> _Problem requirements_
Only the pictures are to be left out; set down the rest of the records exactly.

┌────────

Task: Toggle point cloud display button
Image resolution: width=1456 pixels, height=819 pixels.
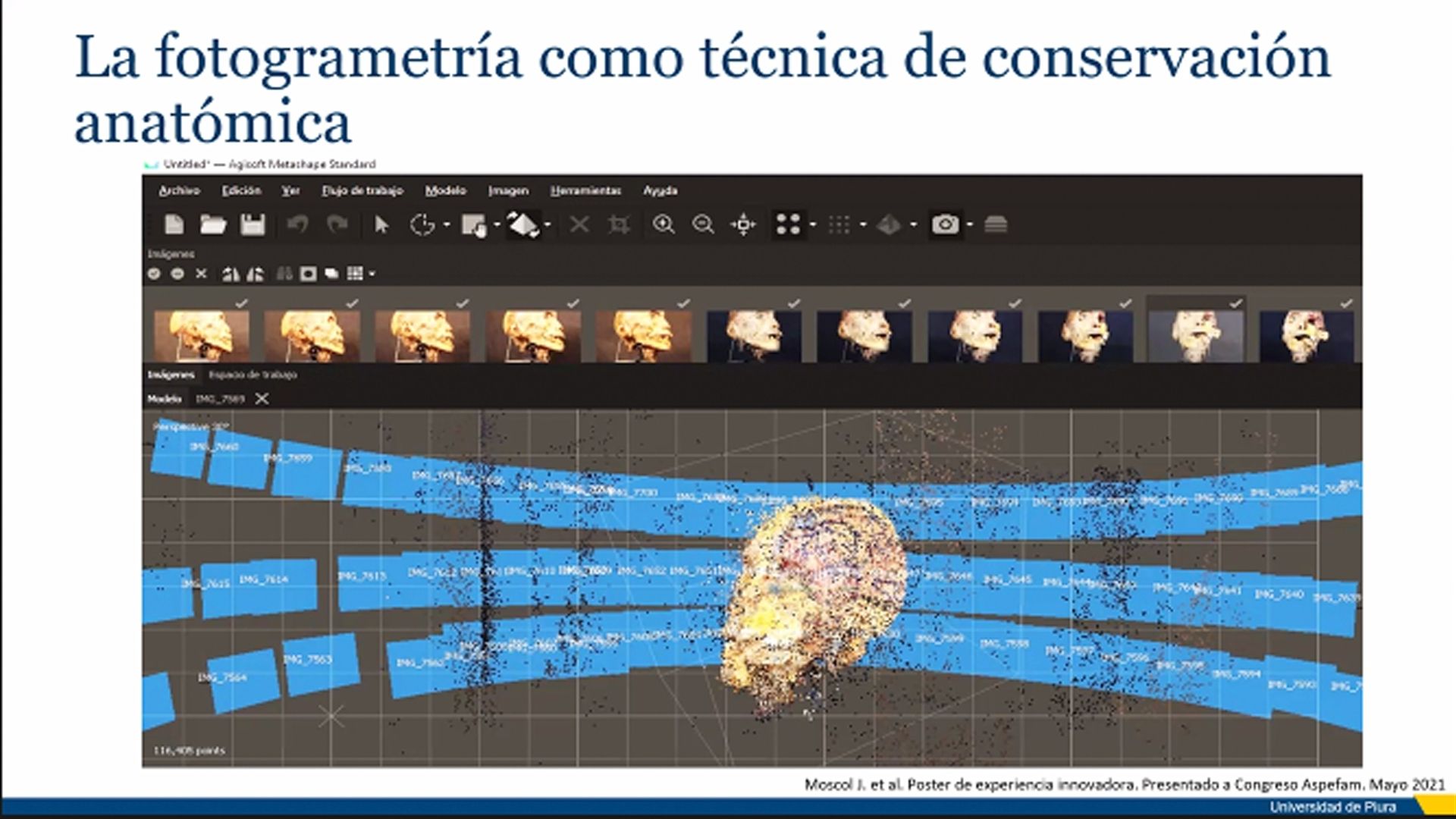Action: point(788,224)
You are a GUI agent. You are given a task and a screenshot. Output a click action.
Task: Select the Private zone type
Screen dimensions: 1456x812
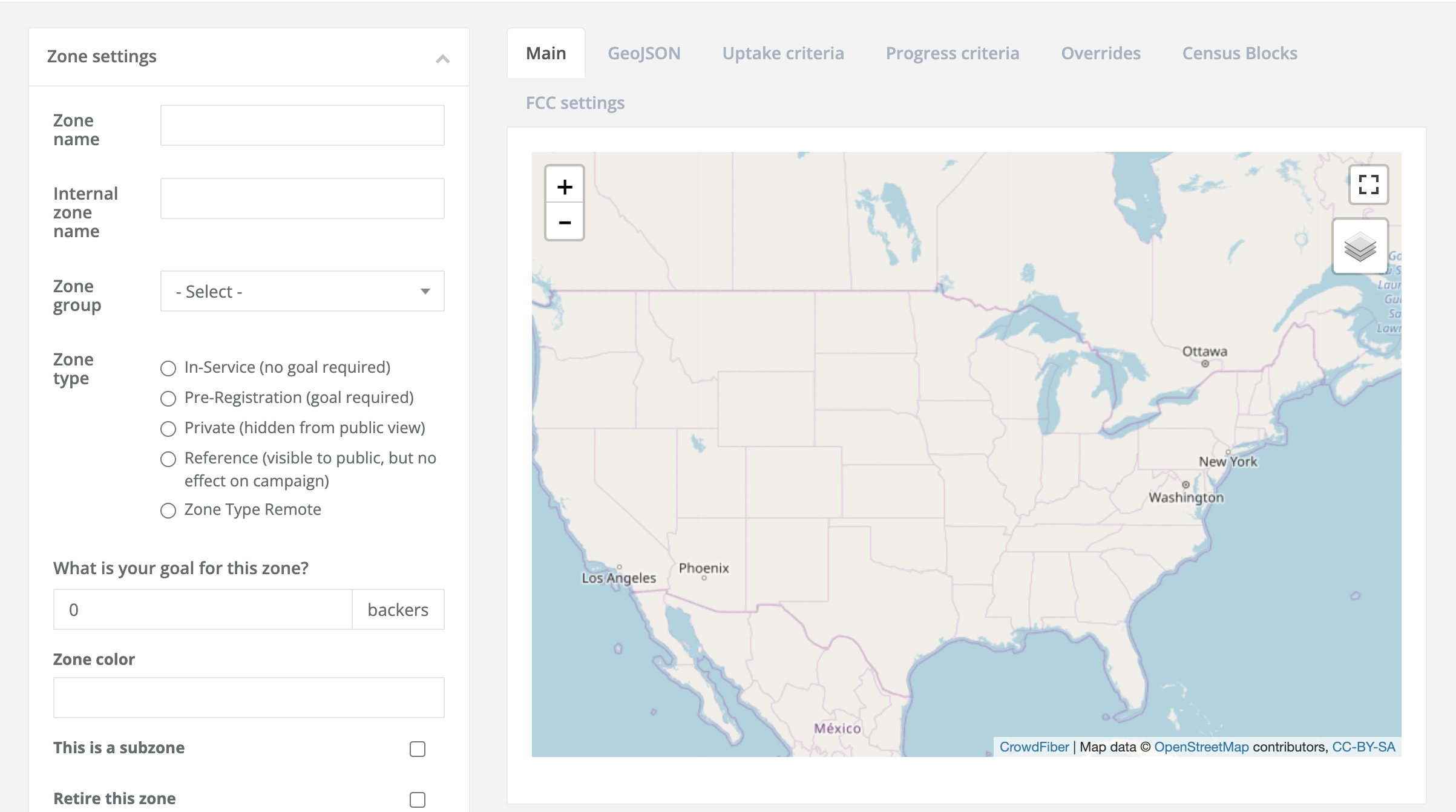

└────────

> _Exercise answer_
Task: Toggle point cloud display button
Image resolution: width=1456 pixels, height=819 pixels.
Action: point(788,224)
You are a GUI agent. You are given a task and a screenshot. Output a click action.
Task: Select the Private zone type
Screen dimensions: 1456x812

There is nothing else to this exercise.